Oh, and after all of that, the record label still owns the copyrights. That’s one of the most lopsided business deals ever.
So think of that the next time the RIAA or some major record label exec (or politician) suggests that protecting the record labels is somehow in the musicians’ best interests. And then, take a look at the models that some musicians have adopted by going around the major label system. They may not gross as much without the major record label marketing push behind them, but they’re netting a whole lot more, and as any business person will tell you (except if that business person is a major label A&R guy trying to sign you to a deal), the net amount is all that matters.
The graph accompanying the article sums it up pretty well.

I would just like to point out that the lawyerly fees seem quite respectable in comparison to the other charges incurred.
The music industry is the best example of why copyright laws today are unsustainable, draconian, and by far the biggest hindrance to innovation in the creative industries.
The primary — only? — contribution made by record labels is to promote and advertise music groups. In a prior age, this may have been defensible — there just were not any other available channels, no method by which a new entry into the market could gain enough exposure to make a respectable profit.

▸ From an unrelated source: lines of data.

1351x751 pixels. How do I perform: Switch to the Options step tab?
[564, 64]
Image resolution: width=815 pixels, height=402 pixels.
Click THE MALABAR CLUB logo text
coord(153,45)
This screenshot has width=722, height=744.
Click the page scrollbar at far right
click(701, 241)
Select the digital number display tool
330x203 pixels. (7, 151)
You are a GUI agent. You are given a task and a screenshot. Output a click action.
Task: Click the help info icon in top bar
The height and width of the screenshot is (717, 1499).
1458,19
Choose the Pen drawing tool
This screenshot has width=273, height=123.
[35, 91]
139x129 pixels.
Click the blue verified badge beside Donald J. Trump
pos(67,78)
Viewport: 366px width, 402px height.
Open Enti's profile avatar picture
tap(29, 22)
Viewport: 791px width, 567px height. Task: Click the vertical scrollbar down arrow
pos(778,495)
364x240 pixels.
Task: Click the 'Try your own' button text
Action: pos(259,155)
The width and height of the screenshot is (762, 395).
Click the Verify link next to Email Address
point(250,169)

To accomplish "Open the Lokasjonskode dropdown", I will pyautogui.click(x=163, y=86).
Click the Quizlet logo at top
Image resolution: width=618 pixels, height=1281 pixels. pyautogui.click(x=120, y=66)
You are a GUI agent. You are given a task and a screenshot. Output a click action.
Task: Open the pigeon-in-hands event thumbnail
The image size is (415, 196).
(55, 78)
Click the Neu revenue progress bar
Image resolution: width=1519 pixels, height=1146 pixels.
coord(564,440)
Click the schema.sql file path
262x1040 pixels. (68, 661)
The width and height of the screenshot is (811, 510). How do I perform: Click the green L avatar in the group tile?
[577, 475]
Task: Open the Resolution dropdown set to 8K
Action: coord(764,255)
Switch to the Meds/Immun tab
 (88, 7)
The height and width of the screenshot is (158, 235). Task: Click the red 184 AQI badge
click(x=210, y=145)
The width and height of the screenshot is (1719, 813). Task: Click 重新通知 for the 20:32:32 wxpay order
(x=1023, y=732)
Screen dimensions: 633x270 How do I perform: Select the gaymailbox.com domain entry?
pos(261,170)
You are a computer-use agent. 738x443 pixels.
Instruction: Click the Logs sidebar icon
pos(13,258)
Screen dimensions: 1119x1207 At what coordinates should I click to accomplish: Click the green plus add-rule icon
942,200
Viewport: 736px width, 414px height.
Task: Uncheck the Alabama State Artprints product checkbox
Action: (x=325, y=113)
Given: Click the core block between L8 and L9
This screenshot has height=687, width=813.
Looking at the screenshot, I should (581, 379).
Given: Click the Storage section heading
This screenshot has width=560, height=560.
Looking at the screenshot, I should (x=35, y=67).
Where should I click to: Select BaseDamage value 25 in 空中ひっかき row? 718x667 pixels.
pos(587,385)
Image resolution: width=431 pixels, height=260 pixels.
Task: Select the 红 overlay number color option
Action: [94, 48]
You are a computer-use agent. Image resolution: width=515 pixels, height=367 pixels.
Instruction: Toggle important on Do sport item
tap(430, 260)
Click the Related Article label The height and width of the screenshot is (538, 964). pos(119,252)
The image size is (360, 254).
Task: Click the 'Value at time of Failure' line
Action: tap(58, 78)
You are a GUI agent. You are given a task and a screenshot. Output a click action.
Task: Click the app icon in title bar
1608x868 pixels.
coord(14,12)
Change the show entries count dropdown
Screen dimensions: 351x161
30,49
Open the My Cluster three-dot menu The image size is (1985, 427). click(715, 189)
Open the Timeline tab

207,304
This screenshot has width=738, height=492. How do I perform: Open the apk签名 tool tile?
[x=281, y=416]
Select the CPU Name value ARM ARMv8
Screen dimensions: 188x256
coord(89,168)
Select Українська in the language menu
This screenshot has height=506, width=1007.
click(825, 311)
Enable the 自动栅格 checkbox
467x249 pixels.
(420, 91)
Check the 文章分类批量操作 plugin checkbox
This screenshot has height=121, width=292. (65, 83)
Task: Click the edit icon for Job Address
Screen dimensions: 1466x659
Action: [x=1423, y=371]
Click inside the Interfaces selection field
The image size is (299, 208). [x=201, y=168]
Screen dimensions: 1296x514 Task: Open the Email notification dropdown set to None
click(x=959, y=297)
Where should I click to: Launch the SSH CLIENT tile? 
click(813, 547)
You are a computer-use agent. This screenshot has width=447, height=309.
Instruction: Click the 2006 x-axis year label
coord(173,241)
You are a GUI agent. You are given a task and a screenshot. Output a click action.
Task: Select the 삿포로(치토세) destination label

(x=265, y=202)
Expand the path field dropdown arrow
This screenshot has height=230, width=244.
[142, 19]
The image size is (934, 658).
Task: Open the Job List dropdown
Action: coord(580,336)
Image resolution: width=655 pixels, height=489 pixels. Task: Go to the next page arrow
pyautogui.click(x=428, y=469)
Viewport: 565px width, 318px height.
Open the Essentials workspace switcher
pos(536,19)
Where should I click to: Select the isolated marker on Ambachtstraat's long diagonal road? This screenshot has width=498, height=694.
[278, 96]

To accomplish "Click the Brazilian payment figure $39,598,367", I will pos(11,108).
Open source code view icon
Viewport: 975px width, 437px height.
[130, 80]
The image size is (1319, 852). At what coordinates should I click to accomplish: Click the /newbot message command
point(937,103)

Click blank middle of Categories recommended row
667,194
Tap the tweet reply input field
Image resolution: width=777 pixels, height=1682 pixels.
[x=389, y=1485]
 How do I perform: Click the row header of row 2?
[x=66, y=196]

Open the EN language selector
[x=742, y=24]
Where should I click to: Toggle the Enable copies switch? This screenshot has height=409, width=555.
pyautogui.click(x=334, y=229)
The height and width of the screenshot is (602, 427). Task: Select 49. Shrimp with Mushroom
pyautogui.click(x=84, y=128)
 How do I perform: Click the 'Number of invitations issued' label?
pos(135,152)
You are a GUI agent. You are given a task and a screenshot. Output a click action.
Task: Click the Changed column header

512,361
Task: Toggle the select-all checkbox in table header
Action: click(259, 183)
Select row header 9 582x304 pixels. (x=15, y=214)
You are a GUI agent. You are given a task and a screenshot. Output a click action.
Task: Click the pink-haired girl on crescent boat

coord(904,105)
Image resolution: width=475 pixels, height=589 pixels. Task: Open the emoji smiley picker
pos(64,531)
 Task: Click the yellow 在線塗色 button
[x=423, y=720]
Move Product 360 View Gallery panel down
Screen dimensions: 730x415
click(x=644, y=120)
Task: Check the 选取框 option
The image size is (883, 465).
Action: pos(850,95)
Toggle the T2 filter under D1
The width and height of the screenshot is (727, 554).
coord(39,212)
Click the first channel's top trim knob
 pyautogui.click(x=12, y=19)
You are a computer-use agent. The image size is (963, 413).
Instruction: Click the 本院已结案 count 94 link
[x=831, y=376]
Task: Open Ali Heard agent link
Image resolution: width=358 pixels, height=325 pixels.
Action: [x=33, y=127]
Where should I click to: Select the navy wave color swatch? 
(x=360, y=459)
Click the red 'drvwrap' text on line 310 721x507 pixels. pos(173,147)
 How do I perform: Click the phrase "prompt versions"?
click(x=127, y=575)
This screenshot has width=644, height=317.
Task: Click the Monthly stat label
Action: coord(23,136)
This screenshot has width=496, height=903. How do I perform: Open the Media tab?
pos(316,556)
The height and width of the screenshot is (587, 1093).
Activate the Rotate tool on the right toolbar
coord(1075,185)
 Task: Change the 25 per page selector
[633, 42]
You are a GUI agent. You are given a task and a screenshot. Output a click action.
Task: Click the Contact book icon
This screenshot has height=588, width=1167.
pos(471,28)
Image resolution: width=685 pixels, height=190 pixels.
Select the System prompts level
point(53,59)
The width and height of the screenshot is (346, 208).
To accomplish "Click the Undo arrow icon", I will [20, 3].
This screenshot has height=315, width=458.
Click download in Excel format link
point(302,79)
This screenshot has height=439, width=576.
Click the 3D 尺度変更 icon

But in the internet age, it’s hard to see what record labels actually contribute to the economy, what value it is they are possibly adding to the product. We no longer need a company to decide what the Next Big Thing is, and then promote it to us. We can browse and sample all the music we want, listening to a few seconds here and there until something grabs our fancy. Or until our peers decide something is Cool and we start listening because they are. But where is the value added by the RIAA’s members? What benefit do they actually confer on the consumer? “They tell consumers what is worth listening to” is no longer a valid explanation; bands can publish their songs online, and we can decide for ourselves what is worth listening to.
In the modern music economy, the direct creators of pop music do not make a significant return from album sales. As a result, removing even a large chunk of the profit from the third-party purchase of CD or MP3 would not significantly disincentive the creation of music. Besides, we already know that musicians can make a decent return based on concert sales alone — because that’s essentially what almost all musicians today already do.
Record labels are a dead weight loss, and they have undesirable cultural implications to boot. Their business model is dead, because we no longer need a large, centrally organized entity in order for a market for pop music to exist. Thanks to their influence over Congress, however, they continue to distort the market, and make a profit based far more on legislation skewed in their favor than upon actual supply and demand for their product.